The trailer has captured my interest, it could be a pretty enjoyable movie though my main reason for watching it will be Watson.


----------



## Utz (Jun 6, 2012)

Looks sweet. Emma Watson 

Looking forward to seeing it. Particularly enjoyed Juno, so hoping for the same level!


----------



## Ennoea (Jun 6, 2012)

Is that the psycho from We need to talk about Kevin?


----------



## Stunna (Jun 6, 2012)

That summary tells me absolutely nothing about the movie. 

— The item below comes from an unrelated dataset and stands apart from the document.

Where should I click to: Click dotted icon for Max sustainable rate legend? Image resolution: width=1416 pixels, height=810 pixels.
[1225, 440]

Nothing in that trailer really interests me or stands out. Quirky characters, indie sounding soundtrack... nope.


----------



## CrazyMoronX (Jun 6, 2012)

Looks like one of those unrealistic movies.


Cool.


----------



## Ben Tennyson (Jun 6, 2012)

Emma Watson playing a american teenager. O.O yes pleas


----------



## CrazyMoronX (Jun 6, 2012)

Trying to be a cute girl again. How adorable.


----------



## Lucciola (Jun 6, 2012)

Looks like one of those movies I often watch when I need sleep.


----------



## Rukia (Jun 6, 2012)

Good to see more Logan Lerman.  He was fantastic in the underrated Percy Jackson film.


----------



## Hariti (Jun 8, 2012)

I'll be keeping my eyes on this one,because of Emma Watson and Nina Dobrev.


----------



## martryn (Jun 8, 2012)

Meh.  I couldn't watch it without getting pissed off at that ^ (not the meaning of the word "respect".) character.  I hated people like that in high school.  Tone it down a little, fuck.


----------



## Banhammer (Jun 8, 2012)

God damn it, someone is gonna die at the end aren't they?


----------



## Orxon (Jun 8, 2012)

Emma Watson continues to be the fucking worst. How does she keep getting work?

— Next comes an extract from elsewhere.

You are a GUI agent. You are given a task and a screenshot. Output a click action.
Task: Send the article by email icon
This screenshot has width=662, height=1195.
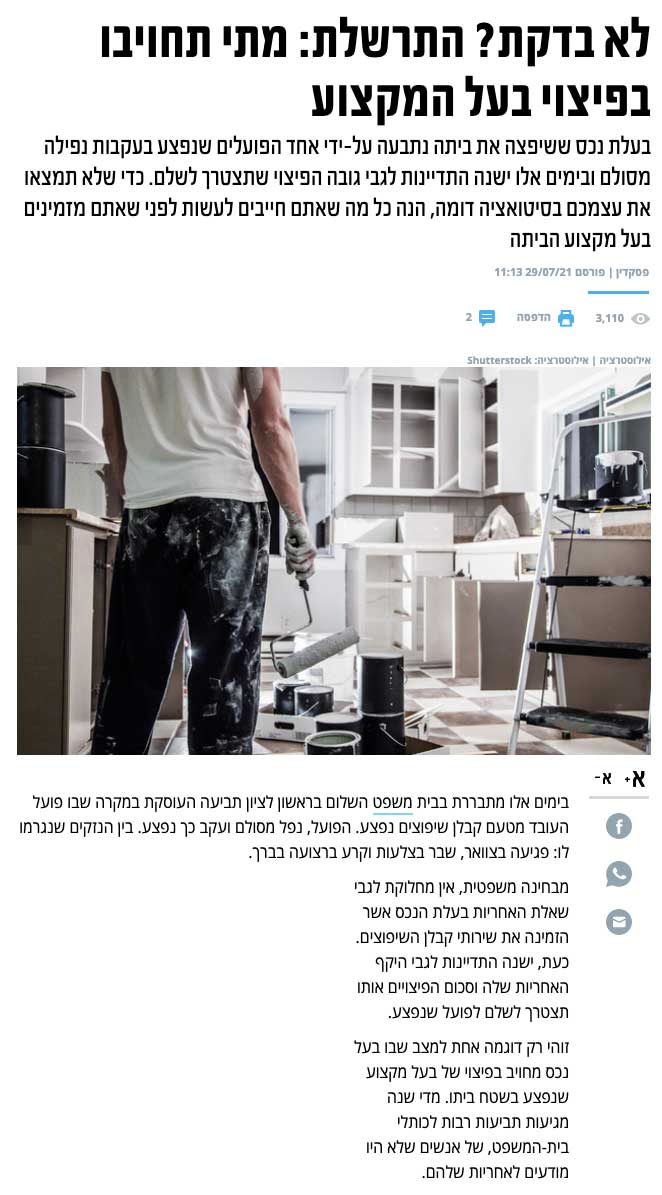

I hated this book but Logan Lerman and Ezra Miller seem to have been well-cast.


----------



## Wan (Jan 19, 2013)

Just saw this movie, I thought it was great.  As a rather introverted type of person, I felt like I understood Charlie at the beginning -- but as the movie progressed, it became clear that he both got into quite a bit more trouble than I did, and had a much, much (_much_ ) crappier childhood than I did.  And that's ok, my life is boring and boring movies suck.  Still, I really felt for him throughout the movie. Really emotional ending, with something I didn't quite see coming.  Loved it.


----------



## GaaraoftheDesert1 (Jan 20, 2013)

Nothing you cant get from a teen soap opera...
The repressed gay guy.. the former whore who is looking for true love... blah blah blah. Only the last 15 minutes were well worth it.


----------